Exercise => Determine how many lines of the material hold the word "computer", and answer with the number only.

Data for the task =>
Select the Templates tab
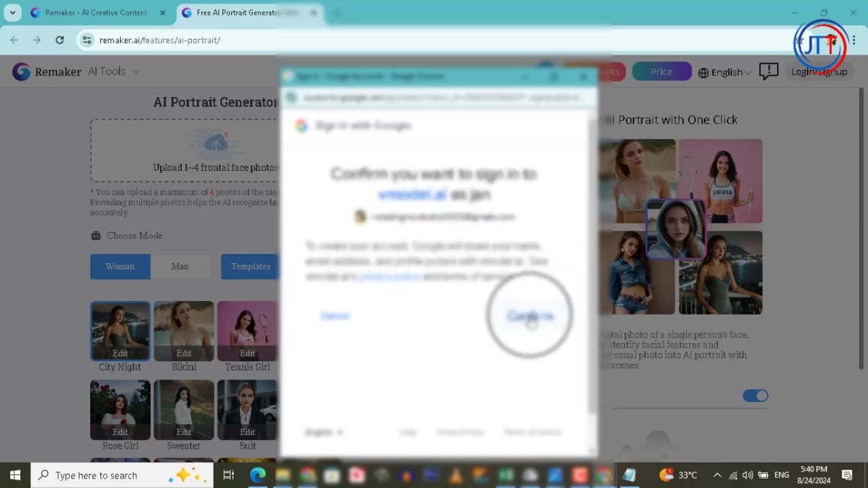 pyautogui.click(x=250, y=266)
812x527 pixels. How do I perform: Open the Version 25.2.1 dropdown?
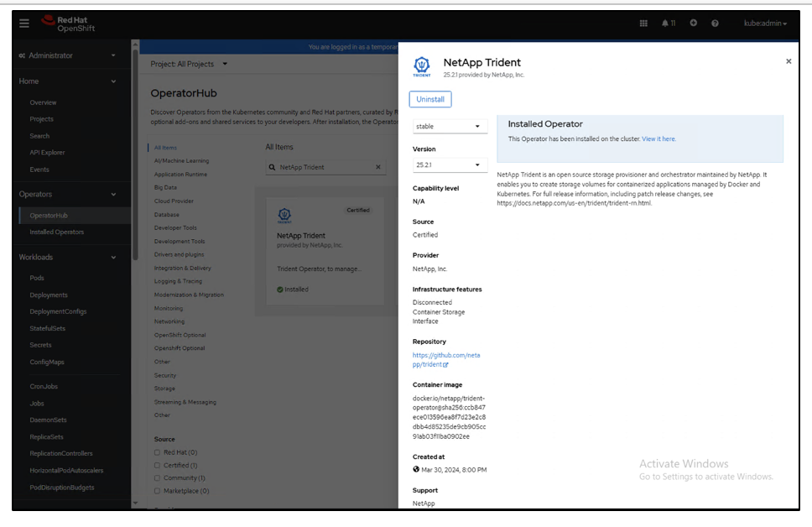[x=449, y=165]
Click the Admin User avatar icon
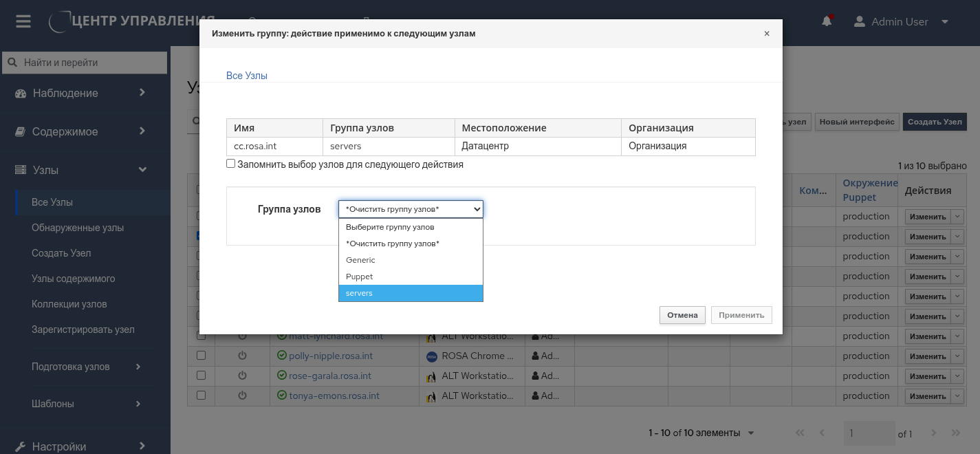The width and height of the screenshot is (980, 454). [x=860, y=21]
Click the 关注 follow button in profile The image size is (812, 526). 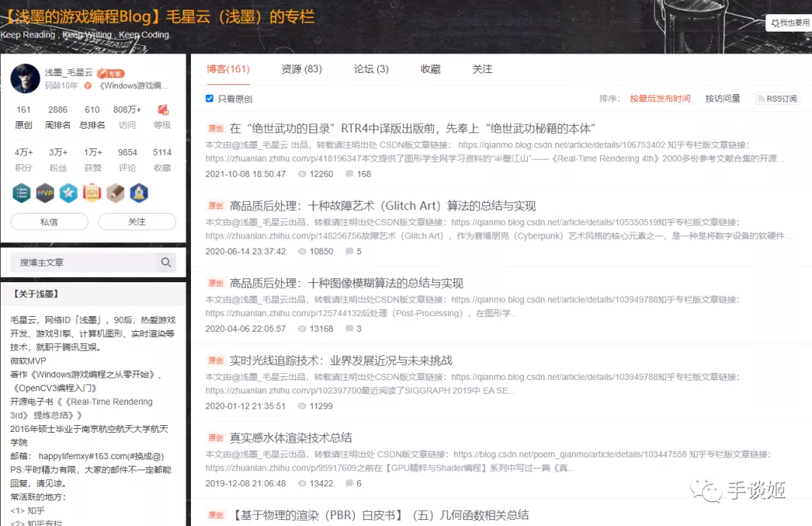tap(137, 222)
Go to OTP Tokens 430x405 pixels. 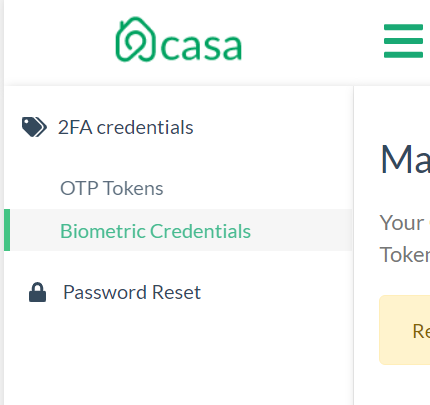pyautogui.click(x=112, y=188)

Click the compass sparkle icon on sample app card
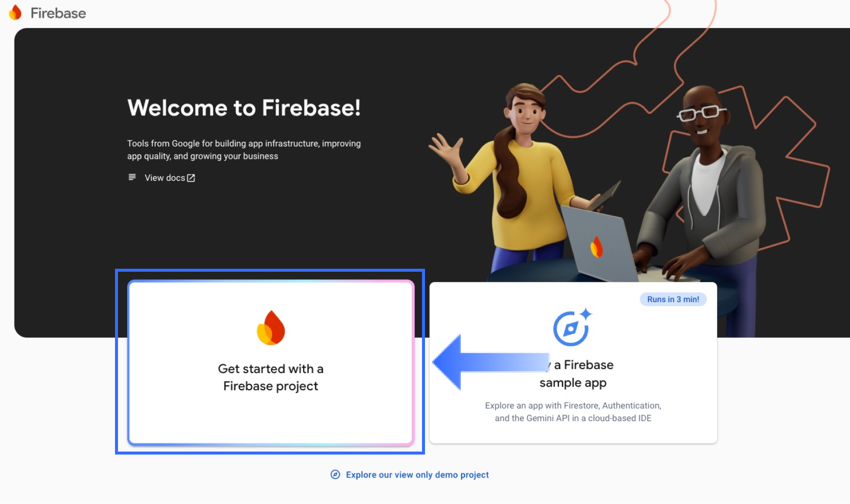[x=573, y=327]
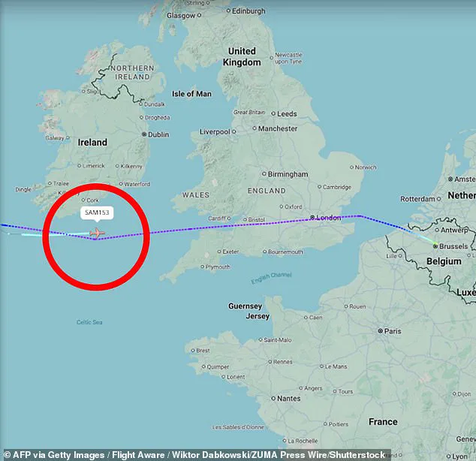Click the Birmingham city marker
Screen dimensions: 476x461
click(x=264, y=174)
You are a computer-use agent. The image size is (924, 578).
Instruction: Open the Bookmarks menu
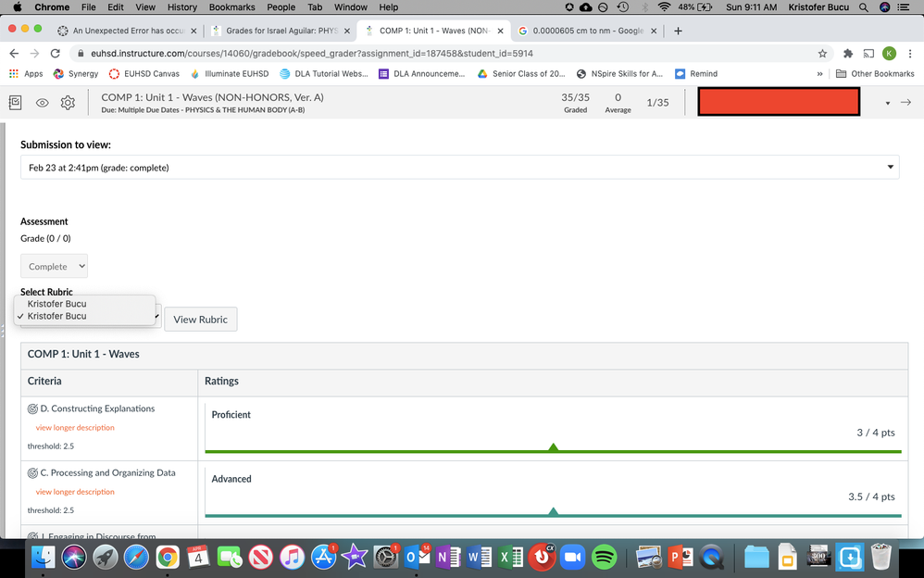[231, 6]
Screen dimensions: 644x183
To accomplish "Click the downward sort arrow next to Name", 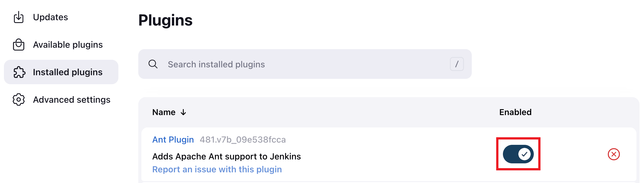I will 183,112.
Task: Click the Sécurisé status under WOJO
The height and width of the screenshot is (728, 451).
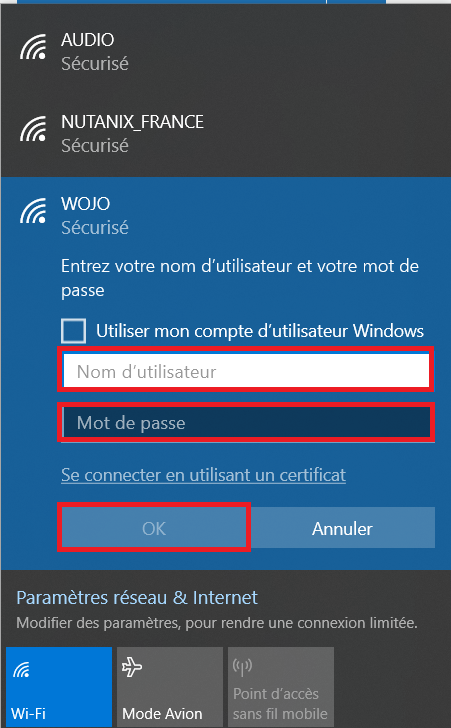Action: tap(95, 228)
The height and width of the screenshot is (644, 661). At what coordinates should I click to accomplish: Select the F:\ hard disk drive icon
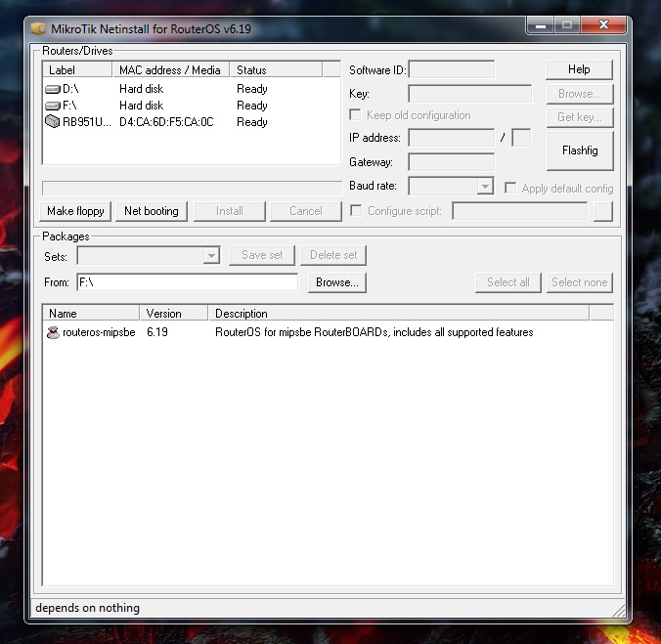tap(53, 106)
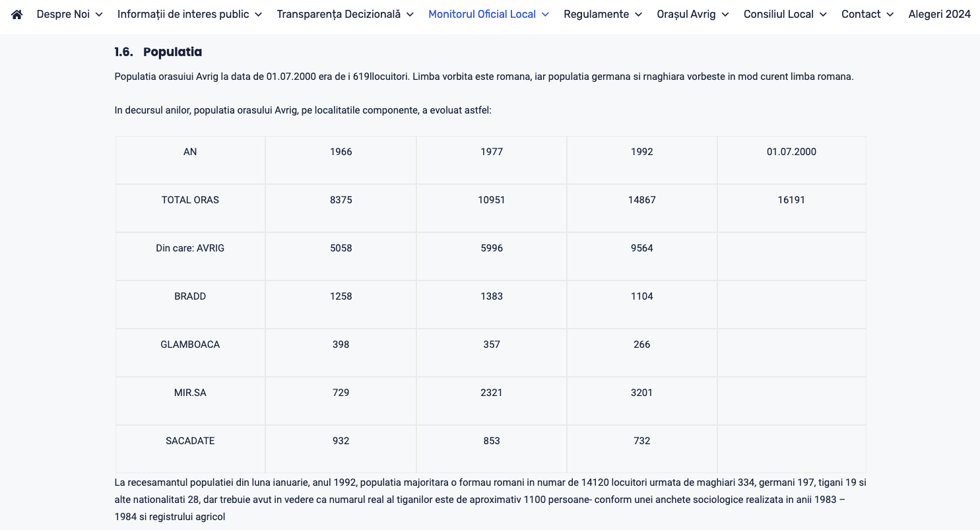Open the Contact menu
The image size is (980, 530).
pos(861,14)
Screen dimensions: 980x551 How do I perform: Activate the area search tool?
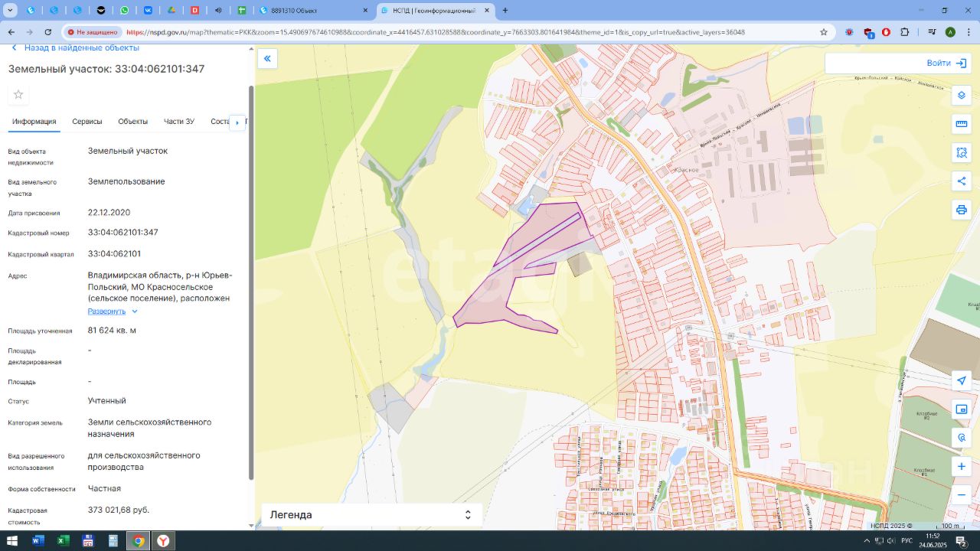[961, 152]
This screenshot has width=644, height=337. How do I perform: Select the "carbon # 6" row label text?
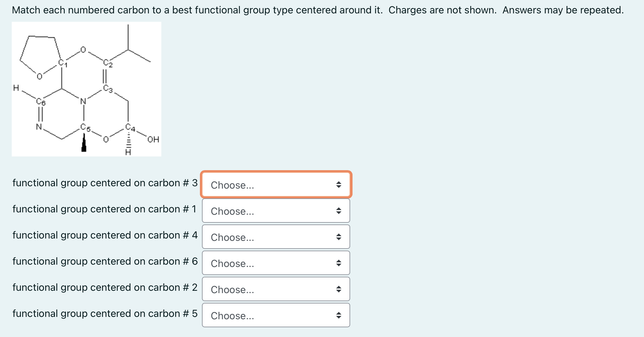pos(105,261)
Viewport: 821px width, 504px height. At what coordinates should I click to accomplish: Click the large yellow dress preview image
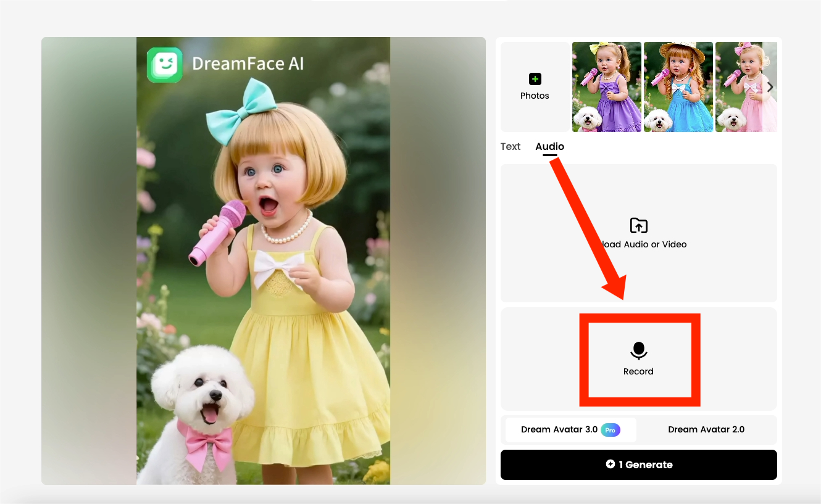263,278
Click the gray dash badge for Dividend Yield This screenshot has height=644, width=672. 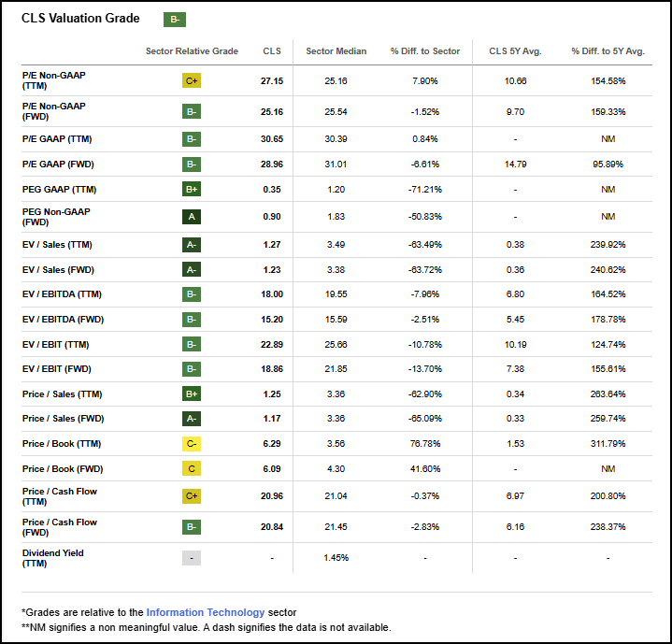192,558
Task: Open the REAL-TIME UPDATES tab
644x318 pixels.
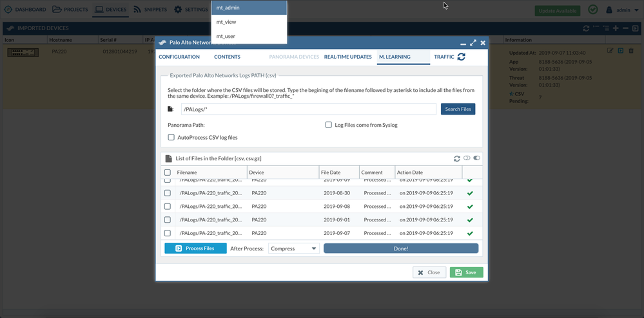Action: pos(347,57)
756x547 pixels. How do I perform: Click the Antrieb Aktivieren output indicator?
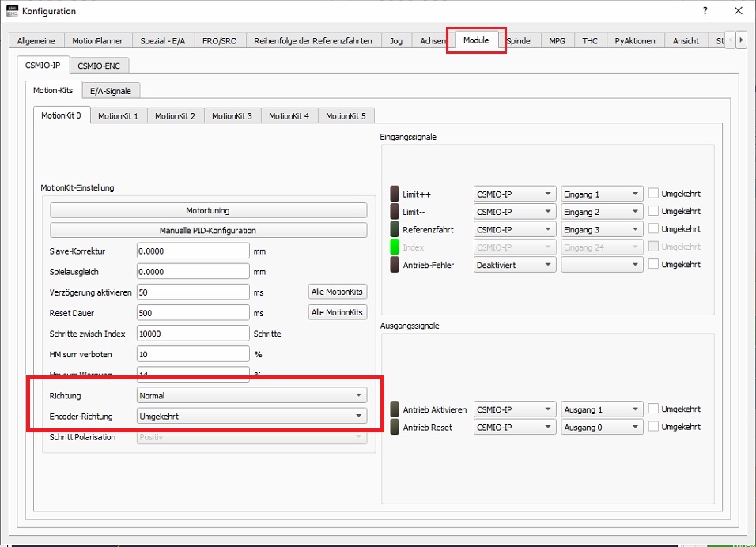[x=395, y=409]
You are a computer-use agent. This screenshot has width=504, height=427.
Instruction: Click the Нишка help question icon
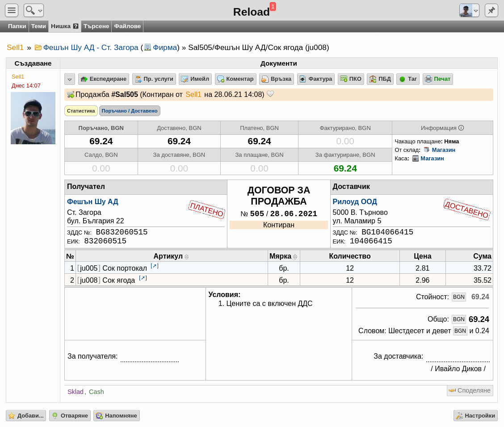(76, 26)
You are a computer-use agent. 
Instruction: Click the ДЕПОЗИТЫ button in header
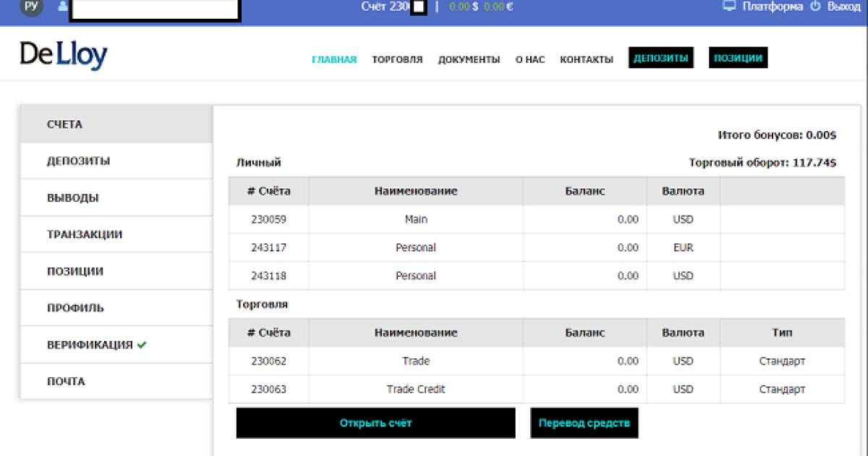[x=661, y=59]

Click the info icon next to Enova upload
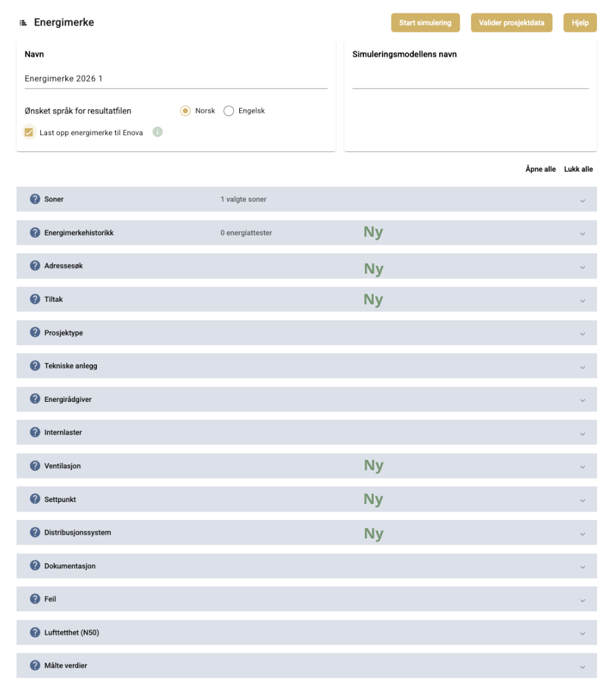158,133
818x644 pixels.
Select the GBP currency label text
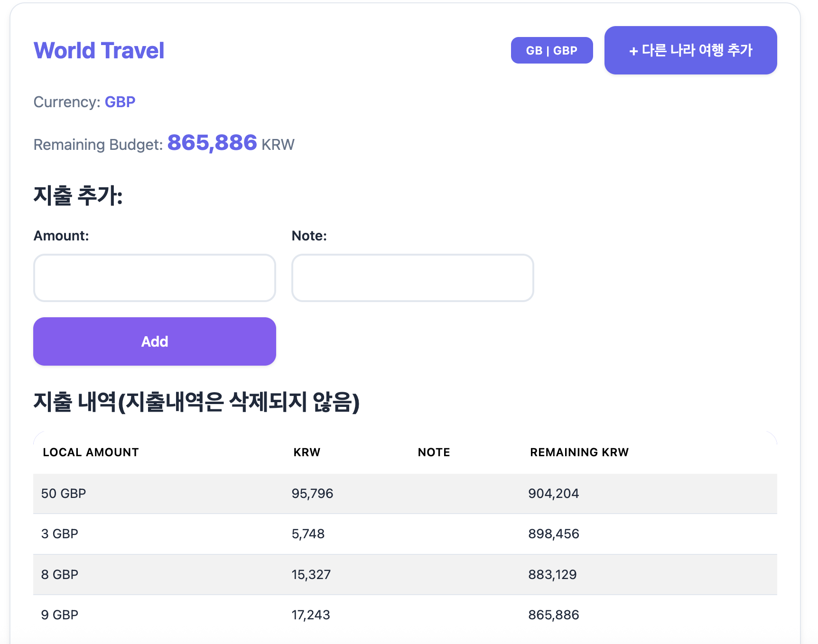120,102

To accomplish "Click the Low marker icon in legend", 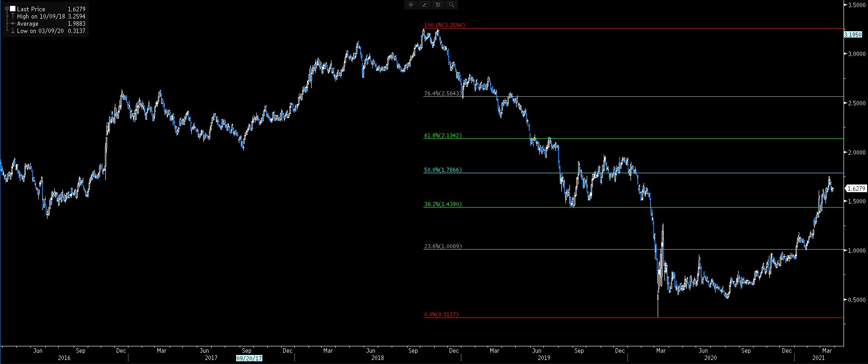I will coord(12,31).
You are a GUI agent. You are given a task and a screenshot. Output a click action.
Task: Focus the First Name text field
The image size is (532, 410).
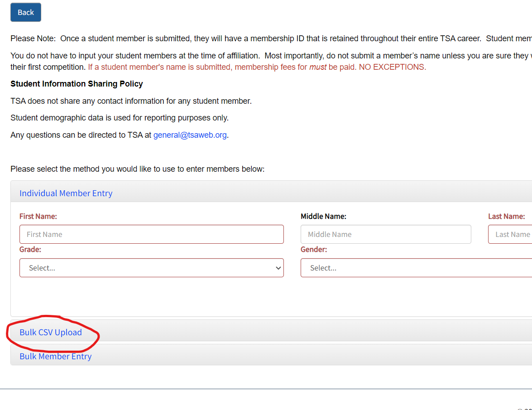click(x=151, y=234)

Expected answer => 3